START DATA TO EXAMINE

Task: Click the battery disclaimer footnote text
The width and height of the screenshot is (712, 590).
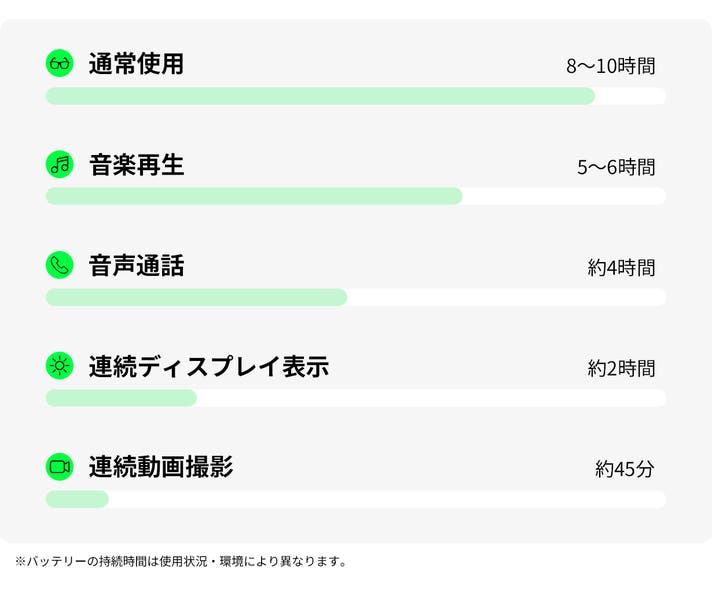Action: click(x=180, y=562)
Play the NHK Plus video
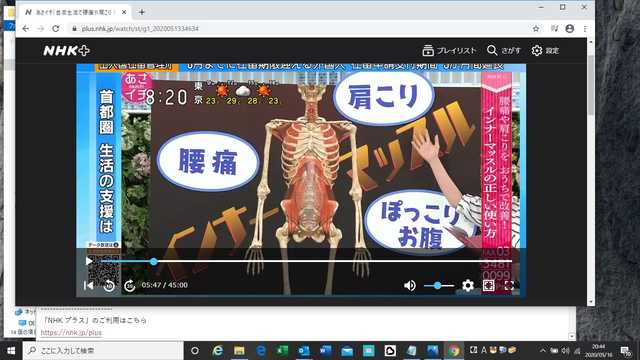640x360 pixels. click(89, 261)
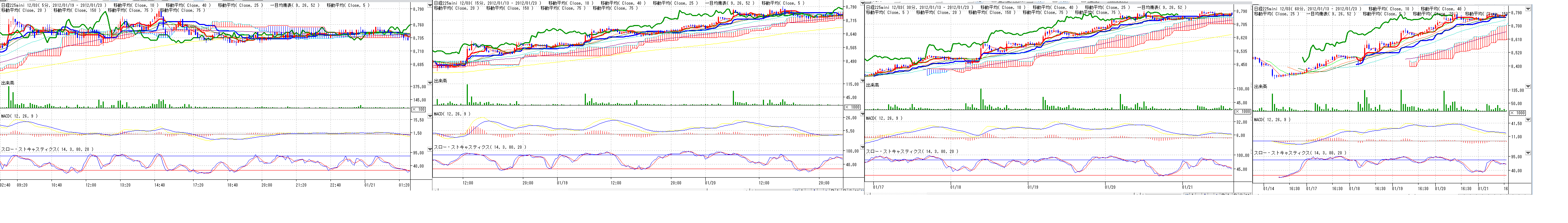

END DATA TO EXAMINE

* WHAT YOU WILL DO
Restating the data word for word is the task, and pictures are to be omitted.

* TASK OUTPUT
Task: Click the battery disclaimer footnote text
The width and height of the screenshot is (712, 590).
Action: click(x=180, y=562)
Play the NHK Plus video
640x360 pixels. click(89, 261)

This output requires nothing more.